BEGIN RECORDS PROVIDED

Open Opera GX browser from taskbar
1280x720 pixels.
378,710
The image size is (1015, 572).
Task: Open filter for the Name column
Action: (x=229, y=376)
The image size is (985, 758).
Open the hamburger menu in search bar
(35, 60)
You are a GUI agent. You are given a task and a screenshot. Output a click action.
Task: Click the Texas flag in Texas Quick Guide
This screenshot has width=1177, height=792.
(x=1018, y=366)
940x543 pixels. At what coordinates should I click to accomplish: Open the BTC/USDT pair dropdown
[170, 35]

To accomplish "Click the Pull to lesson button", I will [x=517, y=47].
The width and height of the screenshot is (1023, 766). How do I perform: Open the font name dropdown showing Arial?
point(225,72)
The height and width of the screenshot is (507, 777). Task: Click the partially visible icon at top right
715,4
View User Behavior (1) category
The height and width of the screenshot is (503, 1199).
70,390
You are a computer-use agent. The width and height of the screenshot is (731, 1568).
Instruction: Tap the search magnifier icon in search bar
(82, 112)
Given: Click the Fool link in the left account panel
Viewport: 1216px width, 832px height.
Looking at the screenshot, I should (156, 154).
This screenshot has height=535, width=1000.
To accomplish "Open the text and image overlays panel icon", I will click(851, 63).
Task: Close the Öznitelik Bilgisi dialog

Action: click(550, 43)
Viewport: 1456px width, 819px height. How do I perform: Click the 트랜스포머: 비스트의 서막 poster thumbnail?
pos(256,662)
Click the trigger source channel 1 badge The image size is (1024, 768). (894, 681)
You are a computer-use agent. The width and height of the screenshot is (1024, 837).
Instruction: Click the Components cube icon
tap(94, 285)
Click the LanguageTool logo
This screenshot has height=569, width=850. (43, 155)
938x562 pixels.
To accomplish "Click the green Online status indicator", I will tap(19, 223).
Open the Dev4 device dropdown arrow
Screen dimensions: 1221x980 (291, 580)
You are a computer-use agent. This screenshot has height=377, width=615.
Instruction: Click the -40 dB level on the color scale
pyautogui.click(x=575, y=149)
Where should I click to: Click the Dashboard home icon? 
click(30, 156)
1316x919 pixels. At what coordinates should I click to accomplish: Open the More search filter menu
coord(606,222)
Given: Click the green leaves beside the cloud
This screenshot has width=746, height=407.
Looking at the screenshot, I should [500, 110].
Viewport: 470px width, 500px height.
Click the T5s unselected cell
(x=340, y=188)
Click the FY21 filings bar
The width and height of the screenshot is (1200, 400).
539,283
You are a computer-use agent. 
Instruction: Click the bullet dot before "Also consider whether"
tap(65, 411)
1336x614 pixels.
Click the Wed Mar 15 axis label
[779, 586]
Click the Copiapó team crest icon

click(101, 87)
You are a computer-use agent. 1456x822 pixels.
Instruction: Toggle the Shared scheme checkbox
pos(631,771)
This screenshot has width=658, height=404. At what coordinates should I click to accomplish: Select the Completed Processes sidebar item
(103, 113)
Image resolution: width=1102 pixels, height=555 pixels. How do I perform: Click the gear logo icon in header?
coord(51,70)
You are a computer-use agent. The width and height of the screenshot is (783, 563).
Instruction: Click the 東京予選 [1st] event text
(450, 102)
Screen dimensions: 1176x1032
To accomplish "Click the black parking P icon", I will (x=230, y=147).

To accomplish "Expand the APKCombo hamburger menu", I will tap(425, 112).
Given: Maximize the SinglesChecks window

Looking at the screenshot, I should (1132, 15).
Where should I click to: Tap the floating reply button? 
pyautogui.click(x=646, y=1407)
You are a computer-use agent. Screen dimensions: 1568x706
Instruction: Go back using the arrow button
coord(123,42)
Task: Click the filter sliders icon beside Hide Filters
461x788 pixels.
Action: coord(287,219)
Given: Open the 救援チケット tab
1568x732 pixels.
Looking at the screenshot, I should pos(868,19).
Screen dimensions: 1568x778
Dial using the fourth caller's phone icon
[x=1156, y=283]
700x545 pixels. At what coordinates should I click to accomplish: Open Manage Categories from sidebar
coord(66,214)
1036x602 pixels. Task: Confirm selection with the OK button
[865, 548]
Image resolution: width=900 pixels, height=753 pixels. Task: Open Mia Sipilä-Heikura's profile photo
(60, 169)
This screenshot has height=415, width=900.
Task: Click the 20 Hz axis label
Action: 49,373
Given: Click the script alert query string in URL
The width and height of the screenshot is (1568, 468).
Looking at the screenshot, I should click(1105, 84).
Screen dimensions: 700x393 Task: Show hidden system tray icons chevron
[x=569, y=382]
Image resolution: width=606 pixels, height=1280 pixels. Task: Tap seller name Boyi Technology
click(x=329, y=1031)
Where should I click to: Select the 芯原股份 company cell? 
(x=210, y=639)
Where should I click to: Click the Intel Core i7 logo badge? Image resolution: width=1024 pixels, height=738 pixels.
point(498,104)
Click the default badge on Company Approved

END RECORDS PROVIDED

Search the entries for the word "beside" and copy every line that has it.

> _WRITTEN REPLY_:
Given: Click the green leaves beside the cloud
Task: Click the filter sliders icon beside Hide Filters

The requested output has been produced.